In contrast to the automatic coding procedure, the manual coding was not focused on dialogue acts (the communicative function of utterances in the dialogue of the students), but on collaborative activities (the aim and function of the utterances in the collaboration process). Whereas the dialogue act coding is based on the pragmatic, linguistic features of the utterances in the dialogue between the students (form), the coding of collaborative activities is based on the content of the utterances. The aim of this manual coding was to provide insight into the task- and group-related processes taking place between students while working together. When students collaborate on an inquiry task, they need to exchange their ideas and opinions or ask questions (Dennis and Valacich 1999; McGrath 1991). In the chat fragment provided in Table 1, lines 5 and 7 constitute examples of students exchanging information.

On the other hand, collaboration also involves a social dimension. Students have to perform social and communicative activities that establish group well-being (Kreijns et al. 2003). Therefore, the manual coding scheme also contains several codes that refer to the social aspect of collaboration, such as greeting each other, engaging in activities that contribute a positive group climate (e.g., joking, social talk), or expressing and maintaining shared understanding. In the fragment provided earlier, lines 2 and 10 constitute examples of students expressing shared understanding (“Yeah,” “Ok”).

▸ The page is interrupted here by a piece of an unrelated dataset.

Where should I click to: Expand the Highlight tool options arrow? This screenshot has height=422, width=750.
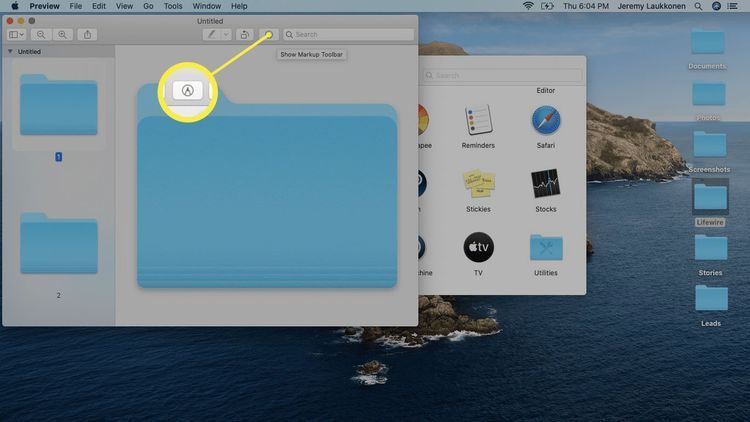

Collaboration requires considerable coordination and regulation of these activities (Erkens et al. 2005). Metacognitive activities that regulate task performance (e.g., making plans, monitoring task progress) are considered important for online collaboration. Moreover, the social dimension of collaboration has to be coordinated and regulated as well (Manlove et al. 2006). For instance, students have to discuss and plan their collaboration, monitor their collaboration, and evaluate their collaborative process. Thus, the manual coding scheme for collaborative activities also contained codes that referred to the regulation and coordination of task-related and social activities. In line 6 of the fragment, student 204 asks what the other student is doing. This can be considered an example of monitoring the task process.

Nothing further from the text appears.